RNG BCL System.Security.Cryptography.RandomNumberGenerator. Same. Reads from the OS CSPRNG (getrandom(2) on Linux, BCryptGenRandom on Windows, SecRandomCopyBytes on macOS).

What this means in practice

For an attacker model that does not include co-tenancy on the same physical CPU and does not include physical proximity, the dominant side-channel risk is wall-clock timing of ML-KEM-768 and ML-DSA-87. The PQF wrapper makes those operations run in constant iteration, so a network attacker observing decrypt latency learns the number of recipient slots (which is already public from the file header) but not which one matched.

For an attacker model that does include co-tenancy or physical access, PQF makes no claim. Cryptographic operations in this attacker model should not run inside a managed runtime against keys whose compromise the operator cannot accept; they should run in an HSM or a hardware enclave with side-channel-hardened firmware. PQF is a file-format library, not a key custody solution, and is not the right tool for that threat model.
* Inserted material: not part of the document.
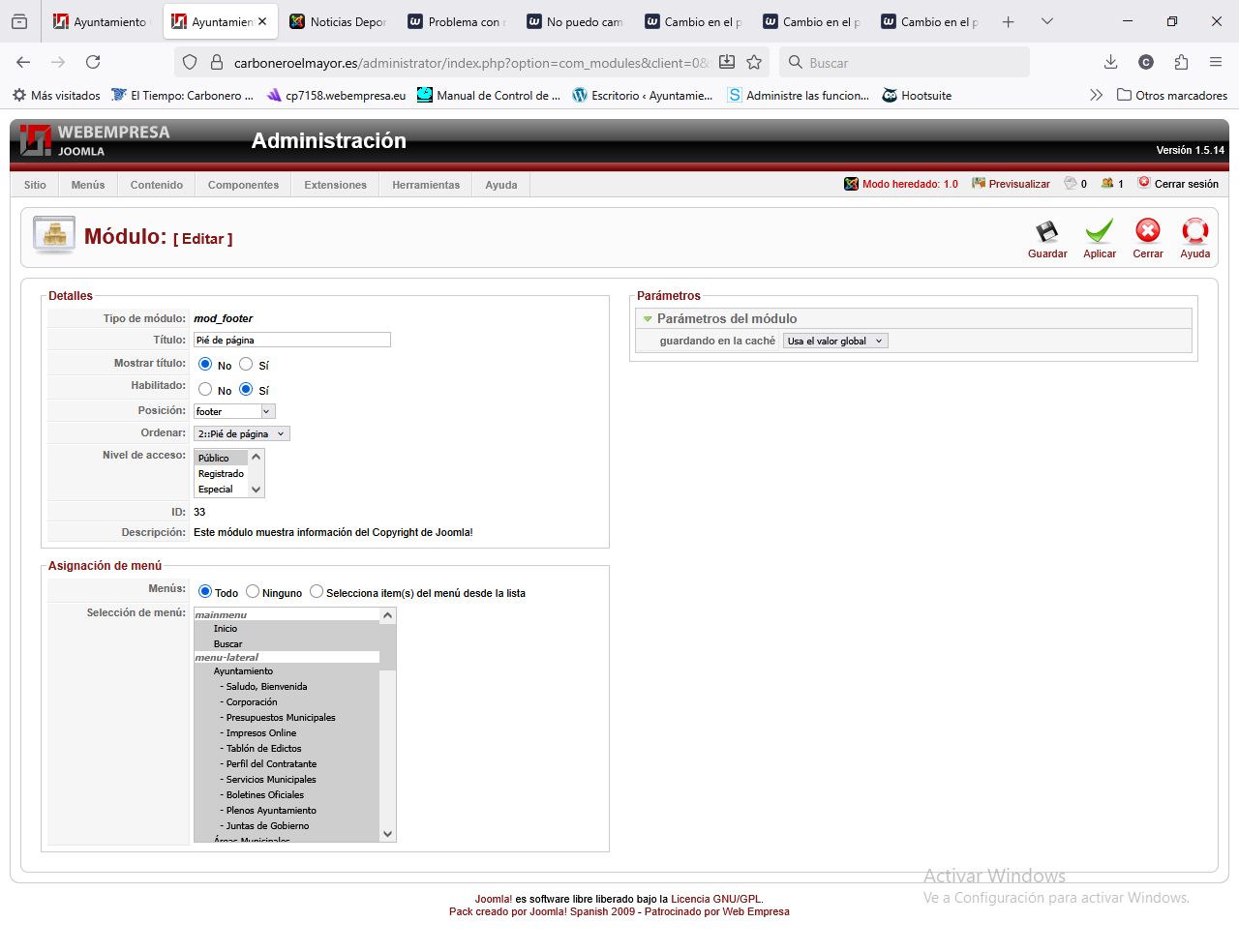The height and width of the screenshot is (952, 1239).
Task: Set Mostrar título to Sí
Action: pos(246,365)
What is explicitly out of scope

The following are not, and will not be, claims of this implementation:

  • Constant-time guarantees of BouncyCastle's ML-KEM-768 or ML-DSA-87 against power, EM, or microarchitectural side channels.
  • Constant-time guarantees of any primitive after JIT compilation. RyuJIT's per-tier code generation is opaque to source-level reasoning.
  • Resistance to fault injection, glitching, or physical tampering.
  • Resistance to Spectre-class speculative-execution attacks against the host process.
  • Resistance to memory-disclosure attacks (core dumps, hibernation files, swap, ptrace) that capture the process address space. SecureZero.Clear reduces the window but does not close it; managed-runtime garbage collection means transient copies of secret material may exist on the heap for unbounded time before collection.

If your threat model includes any of the above, do not rely on this implementation in its current form.
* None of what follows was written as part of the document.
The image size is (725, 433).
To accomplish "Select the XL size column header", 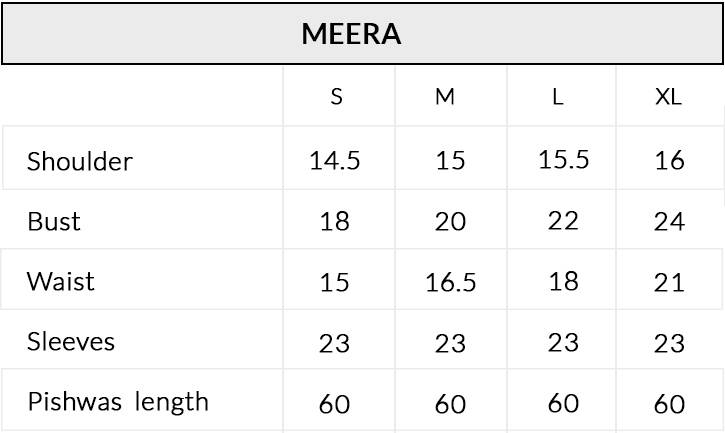I will [668, 97].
What would change this posture

The maintainers would consider a change of posture warranted only after at least one of the following:

  1. The .NET BCL ships first-class System.Security.Cryptography.MLKem and MLDsa with documented side-channel claims, and PQF migrates to those APIs on the .NET version that ships them. Partially done. As of PQF 0.4.x the BclCryptoProvider reflectively bridges to System.Security.Cryptography.MLKem and MLDsa when they are present and report IsSupported = true at runtime. The bridge does not itself improve the posture: what improves the posture is the platform crypto provider behind those types. Whether the platform claim is stronger than BouncyCastle's lack of claim depends on the host. PQF will continue to track the BCL surface as it stabilises and as Microsoft publishes side-channel guidance for these primitives.
  2. An external cryptographer performs and publishes a side-channel review of BouncyCastle's ML-KEM-768 / ML-DSA-87 with a positive result on RyuJIT.
  3. PQF gains a native-code provider (e.g. wrapping liboqs) with documented side-channel claims, and the maintainers can build, test, and ship that provider across the supported runtime matrix.
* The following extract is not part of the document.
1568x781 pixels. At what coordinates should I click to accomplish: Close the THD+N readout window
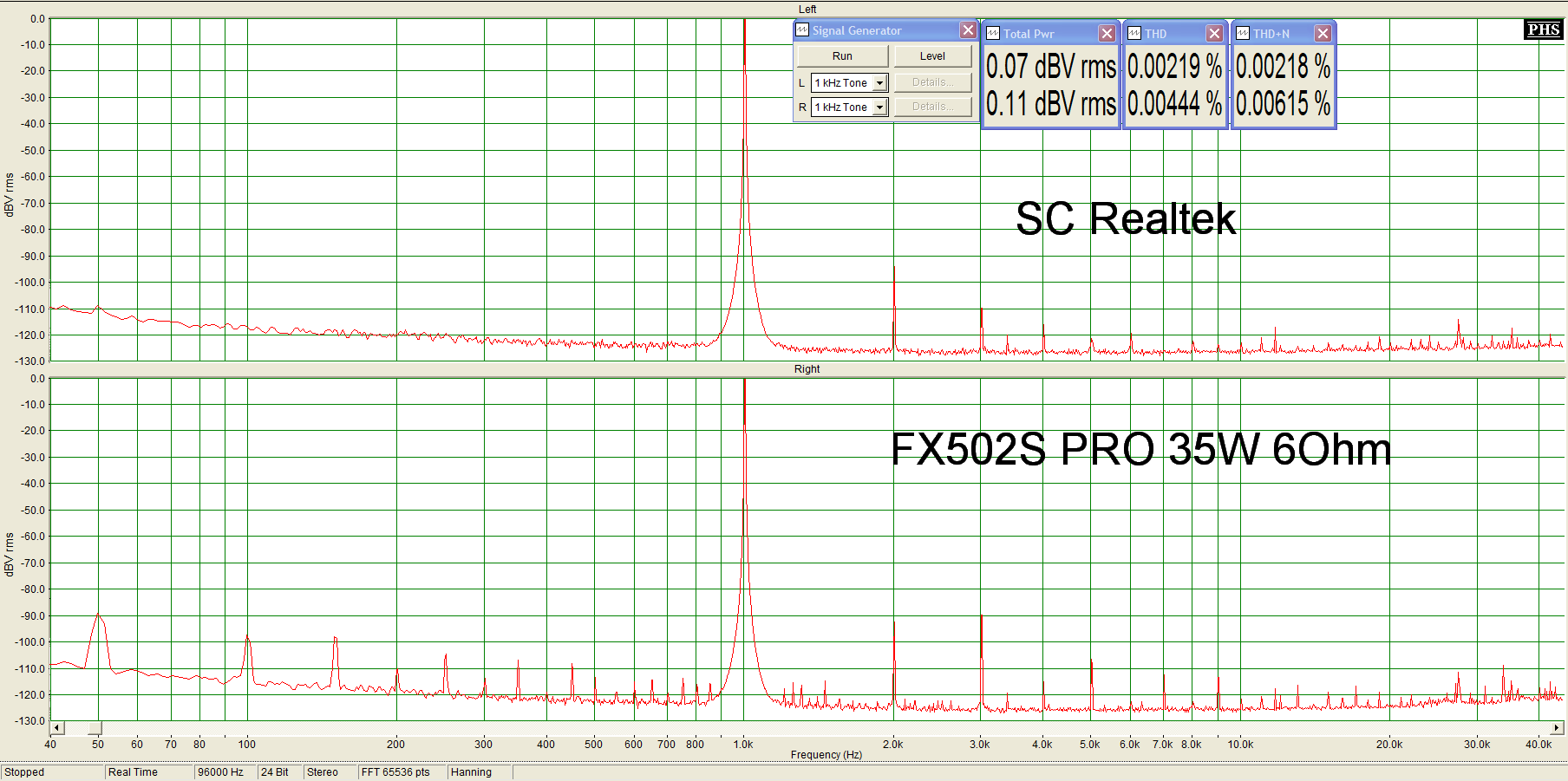pyautogui.click(x=1322, y=34)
Until one of those happens, the posture stated in this document is the posture of the implementation. Reviewers and integrators should treat it as authoritative for what is not claimed, and as a starting point for their own review of what is claimed.


How to report a side-channel finding

A reproducible timing or microarchitectural finding against PQF's wrapper code (i.e. the rows in the "What we control" table above) is in scope for SECURITY.md and should be reported through the private GitHub Security Advisory channel.

A finding against an upstream primitive (BouncyCastle, BCL) should be reported to that upstream first; the maintainers will track the upstream issue and update this document and the affected wrapper code once a fix is available.